Nursing School Best Practices for Sustained Focus
By: Blair Mackenzie, EdD, MFA, MBA, BA A&S Professor
Nursing students juggle family, jobs, social obligations, and studying. In September 2024, students added to those obstacles a lack of electricity, internet connections, transportation, clean water, and food. Students from the areas affected by Hurricane Helene have had to drop out of nursing school because of losing everything, even their homes. Those students who remain in school face barriers to success in nursing courses and need all the tools and encouragement available. Best practices for sustained focus in nursing school include (a) understanding what fogs focus, (b) training for improving focus, and (c) exercising the mind to focus.

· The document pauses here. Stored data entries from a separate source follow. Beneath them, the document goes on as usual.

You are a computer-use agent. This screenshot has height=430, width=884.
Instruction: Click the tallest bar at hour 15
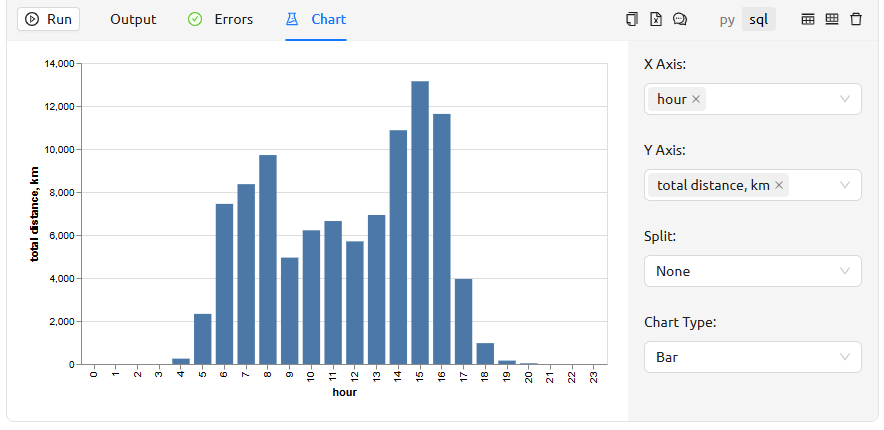[420, 222]
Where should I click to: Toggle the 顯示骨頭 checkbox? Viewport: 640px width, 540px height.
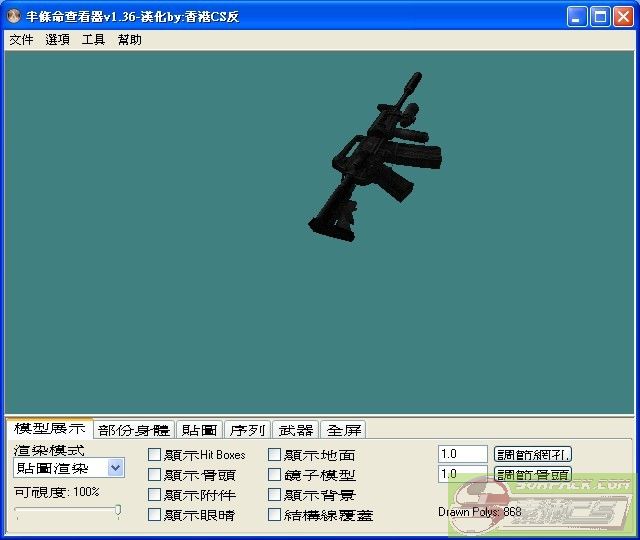point(154,475)
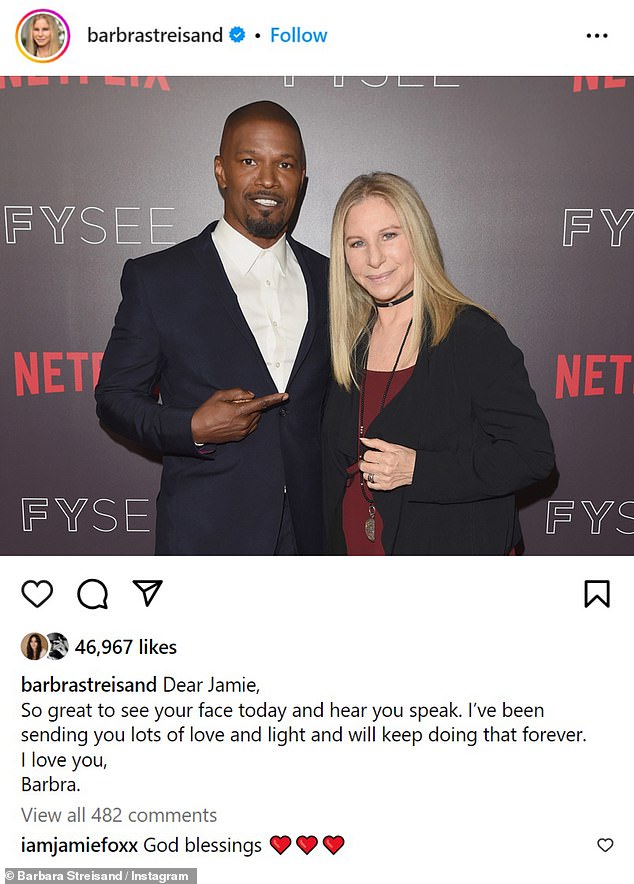
Task: Click the verified badge beside barbrastreisand
Action: (x=237, y=35)
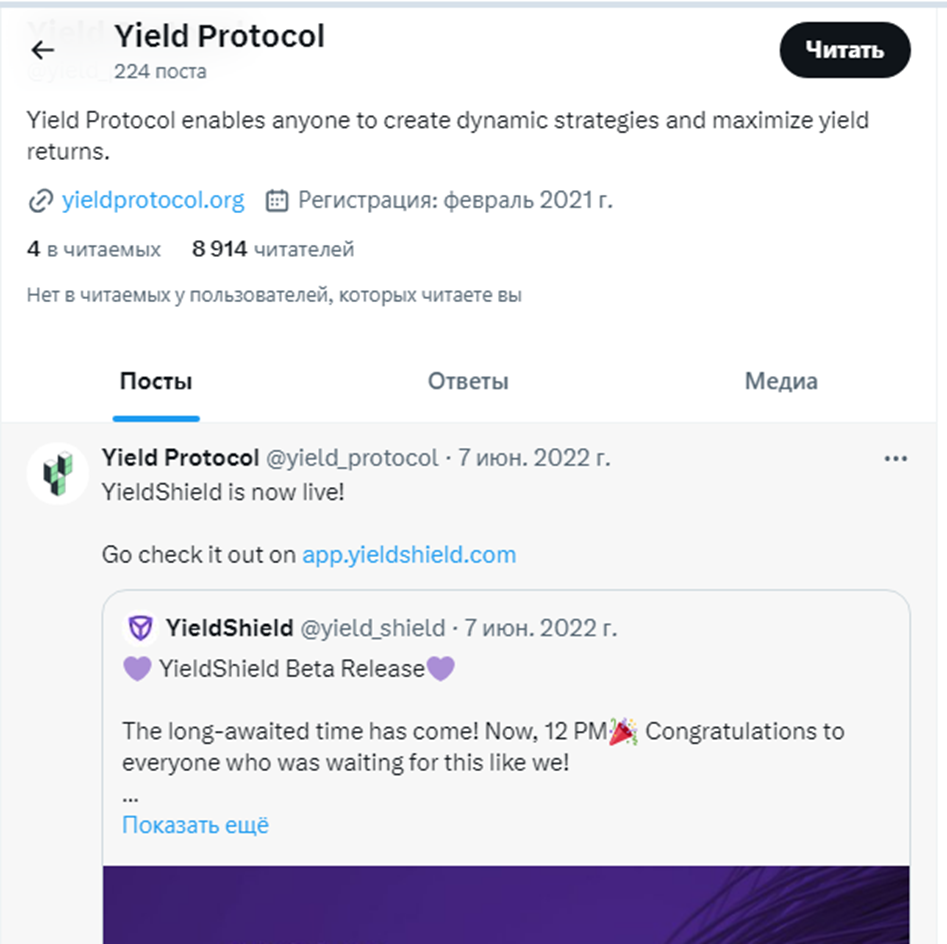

Any distraction interferes with focus! The weather can be an extreme distraction. Even mildly extreme weather can cause internet outages and prevent students from focusing on learning tied to online textbooks or articles. A text from a family member can be a distraction. Remember that your scheduled playdate for your children causes a distraction. Distractions present an endless enemy of focus and must be managed.
Poor sleeping habits impact one’s ability to focus (Tips to improve concentration, 2024). A lack of sound sleep can negatively affect visual and auditory abilities. Sleep supports alertness and memory. A decrease in these cognitive functions negatively affects focus. A lack of sleep makes it difficult to regulate emotions and causes anxiety and depression.
Anxiety causes decreased focus because of increased heart rate and muscular tension. When one’s brain is preoccupied with anxious thoughts, memory is affected, making learning and retaining new information difficult. Depression drains one’s energy, making it difficult for one to concentrate on complex material. Studying can become overwhelming.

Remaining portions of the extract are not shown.